## The task
Take every line from the listing below that includes "pixels" and copy it.

## Records supplied
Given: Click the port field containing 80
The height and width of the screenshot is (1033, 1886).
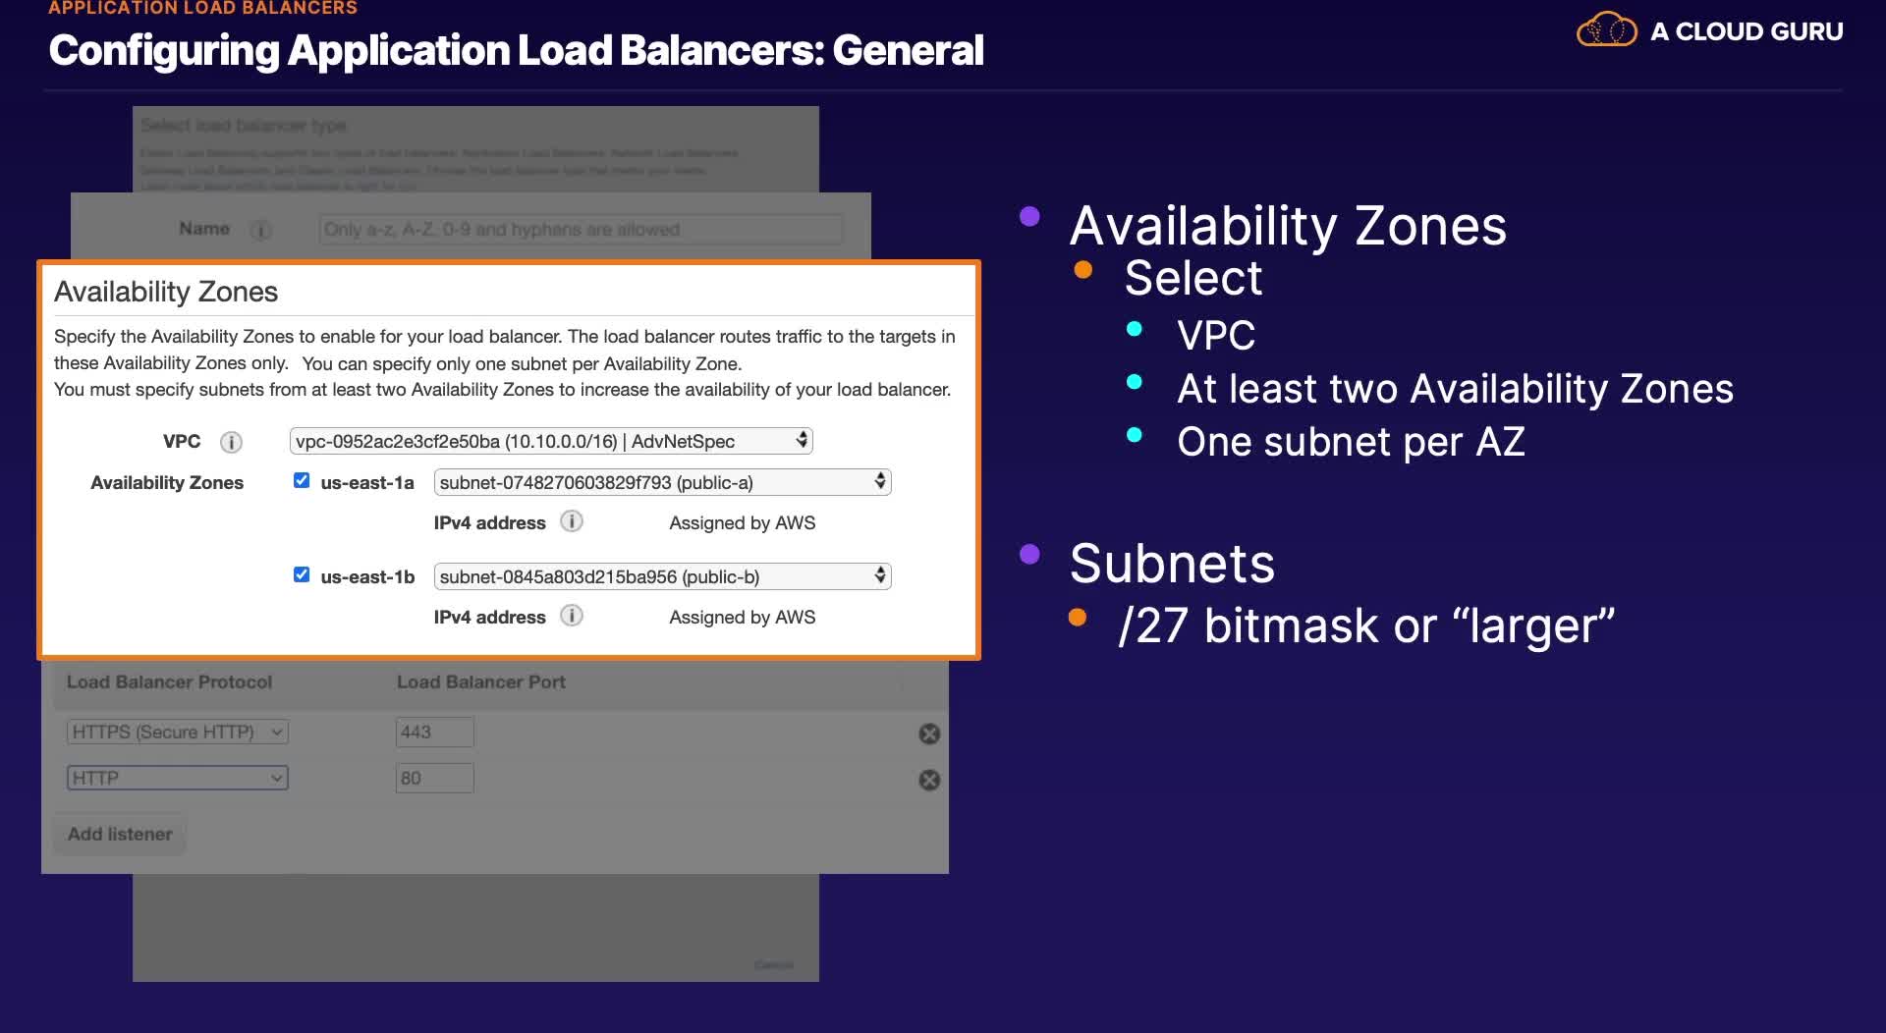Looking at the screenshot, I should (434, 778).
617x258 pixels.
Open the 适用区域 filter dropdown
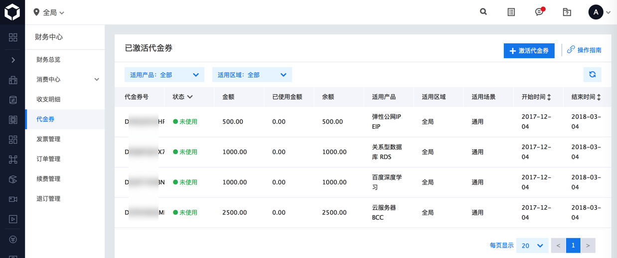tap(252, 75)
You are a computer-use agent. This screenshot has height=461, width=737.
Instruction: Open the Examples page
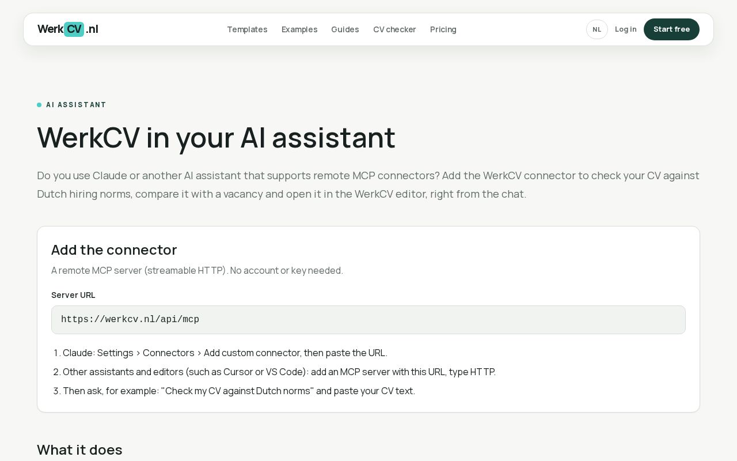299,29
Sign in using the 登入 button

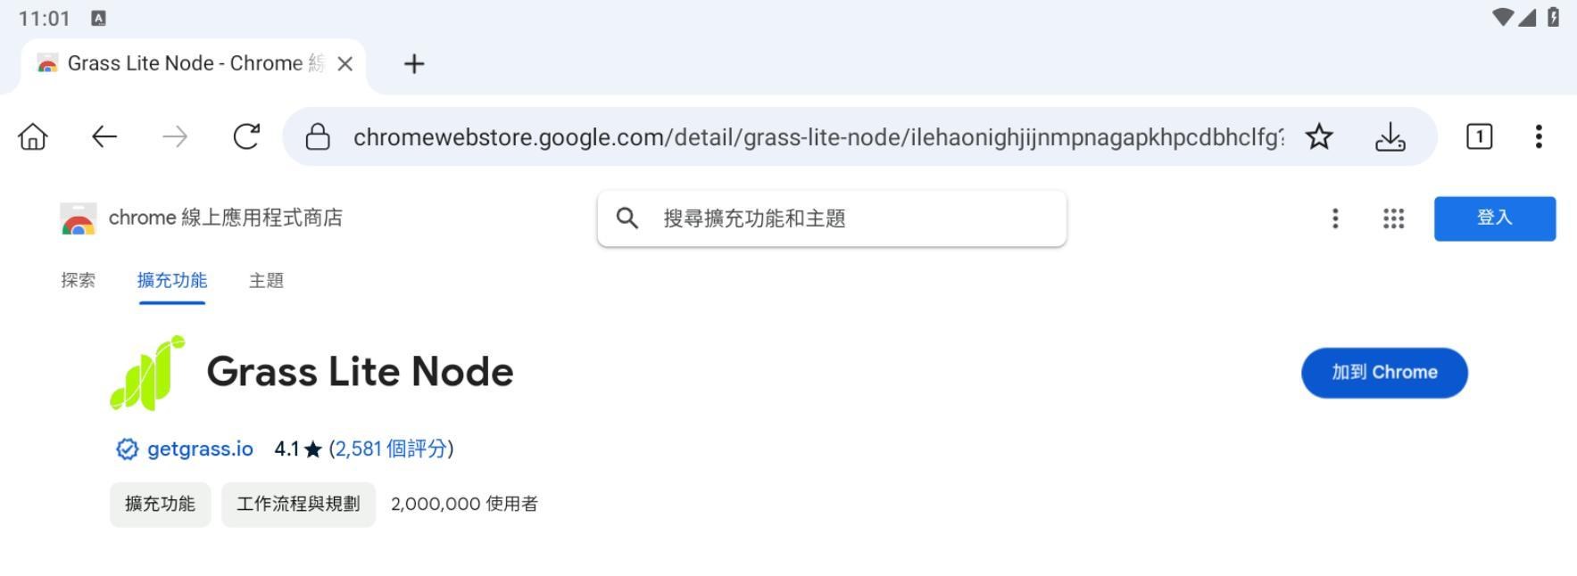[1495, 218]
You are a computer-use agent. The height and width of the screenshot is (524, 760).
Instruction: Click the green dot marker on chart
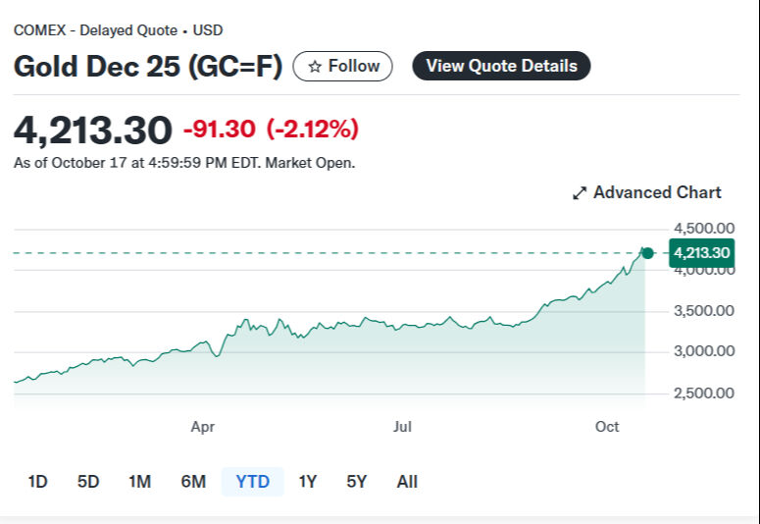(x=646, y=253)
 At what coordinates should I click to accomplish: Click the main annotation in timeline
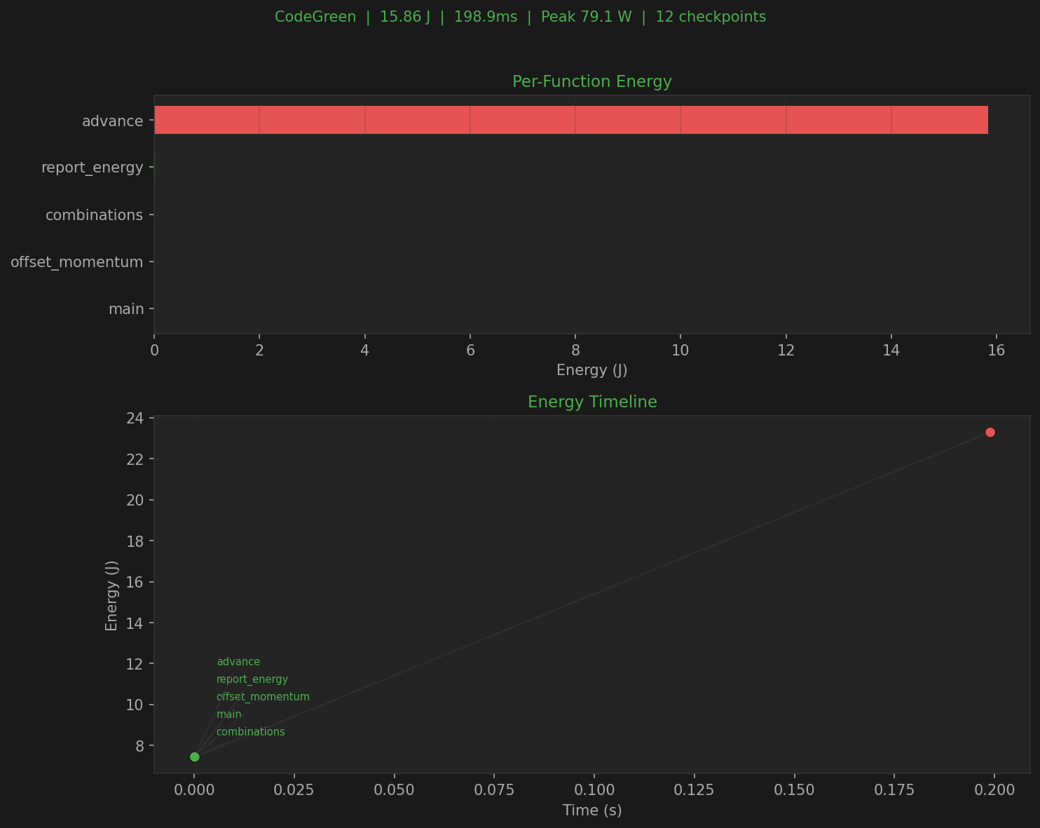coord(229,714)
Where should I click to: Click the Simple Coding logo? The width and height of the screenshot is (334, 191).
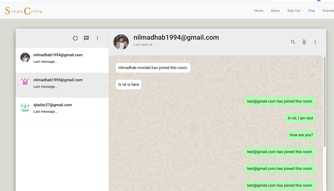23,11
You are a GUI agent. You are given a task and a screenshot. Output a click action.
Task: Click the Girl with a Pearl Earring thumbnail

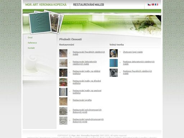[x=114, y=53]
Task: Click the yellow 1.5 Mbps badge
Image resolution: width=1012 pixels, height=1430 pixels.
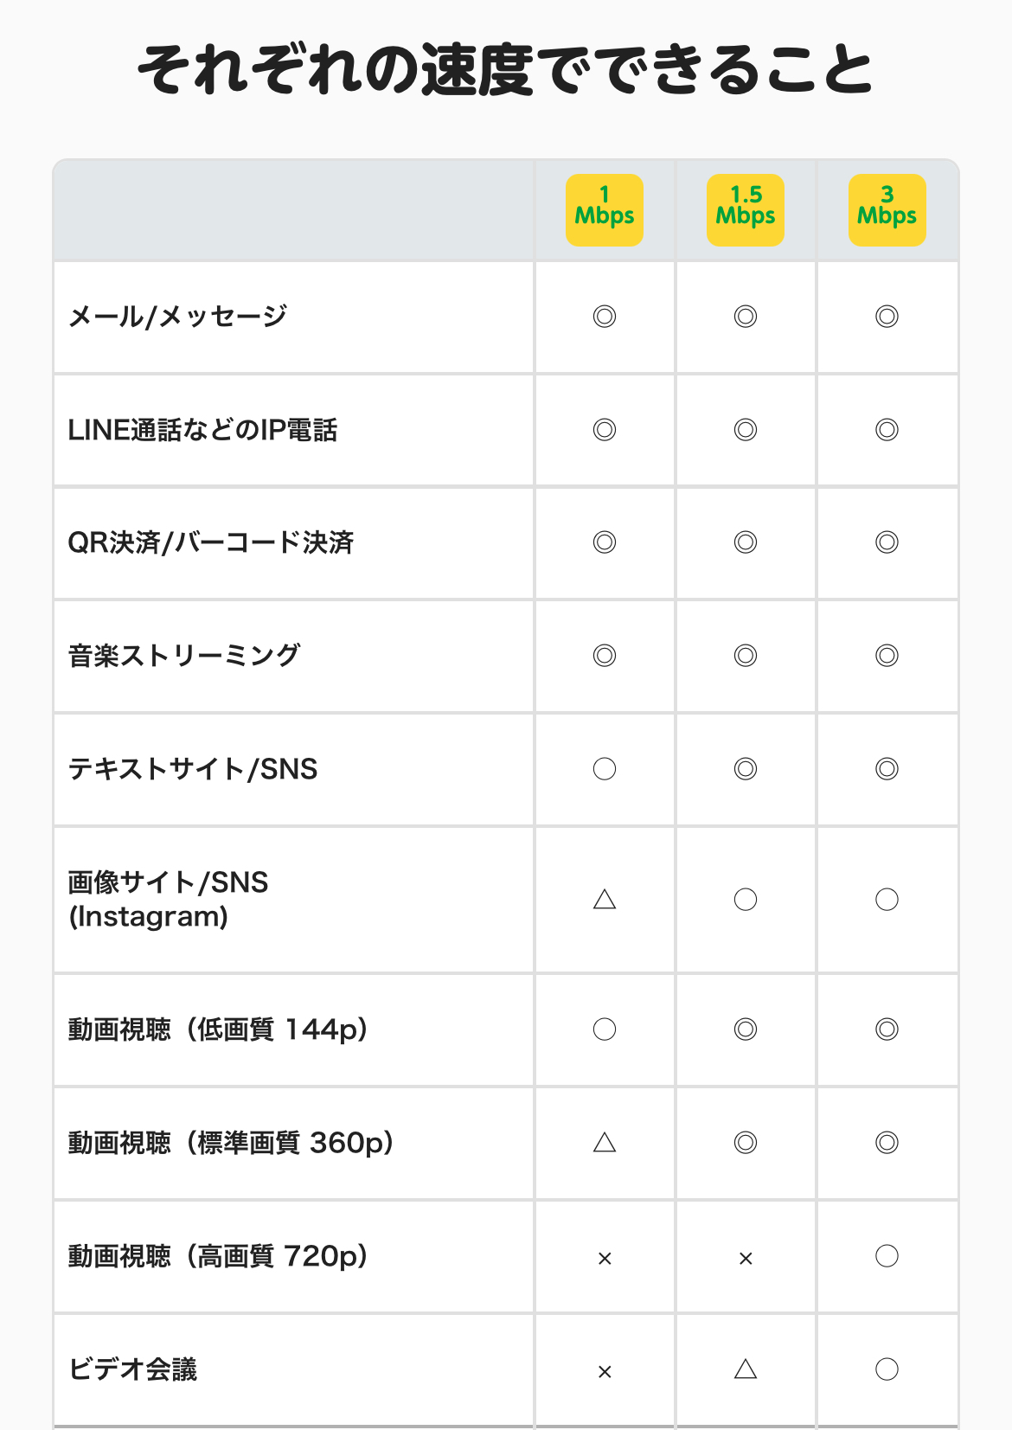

## Written response
617x258 pixels.
Image resolution: width=1012 pixels, height=1430 pixels.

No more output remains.